Breaking the Bias Barrier in Concave Multi-Objective Reinforcement Learning

While standard reinforcement learning optimizes a single reward signal, many applications require optimizing a nonlinear utility $f(J_1^π,\dots,J_M^π)$ over multiple objectives, where each $J_m^π$ denotes the expected discounted return of a distinct reward function. A common approach is concave scalarization, which captures important trade-offs such as fairness and risk sensitivity.
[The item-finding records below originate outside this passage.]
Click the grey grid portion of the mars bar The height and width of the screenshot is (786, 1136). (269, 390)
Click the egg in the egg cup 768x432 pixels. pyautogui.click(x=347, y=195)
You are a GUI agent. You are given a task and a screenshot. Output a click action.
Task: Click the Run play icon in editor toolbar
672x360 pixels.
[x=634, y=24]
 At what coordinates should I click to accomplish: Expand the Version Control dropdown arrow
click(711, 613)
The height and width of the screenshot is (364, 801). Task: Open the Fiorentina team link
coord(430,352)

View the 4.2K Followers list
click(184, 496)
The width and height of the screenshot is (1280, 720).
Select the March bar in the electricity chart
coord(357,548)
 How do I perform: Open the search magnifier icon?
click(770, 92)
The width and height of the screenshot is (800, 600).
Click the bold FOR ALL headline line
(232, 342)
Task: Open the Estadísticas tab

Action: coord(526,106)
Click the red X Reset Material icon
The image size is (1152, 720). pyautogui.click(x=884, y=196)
However, nonlinear scalarization introduces a fundamental challenge for policy gradient methods: the gradient depends on $\partial f(J^π)$, while in practice only empirical return estimates $\hat J$ are available. Because $f$ is nonlinear, the plug-in estimator is biased ($\mathbb{E}[\partial f(\hat J)] \neq \partial f(\mathbb{E}[\hat J])$), leading to persistent gradient bias that degrades sample complexity. In this work we identify and overcome this bias barrier in concave-scalarized multi-objective reinforcement learning. We show that existing policy-gradient methods suffer an intrinsic $\widetilde{\mathcal{O}}(ε^{-4})$ sample complexity due to this bias. To address this issue, we develop a Natural Policy Gradient (NPG) algorithm equipped with a multi-level Monte Carlo (MLMC) estimator that controls the bias of the scalarization gradient while maintaining low sampling cost. We prove that this approach achieves the optimal $\widetilde{\mathcal{O}}(ε^{-2})$ sample complexity for computing an $ε$-optimal policy. Furthermore, we show that when the scalarization function is second-order smooth, the first-order bias cancels automatically, allowing vanilla NPG to achieve the same $\widetilde{\mathcal{O}}(ε^{-2})$ rate without MLMC. Our results provide the first optimal sample complexity guarantees for concave multi-objective reinforcement learning under policy-gradient methods.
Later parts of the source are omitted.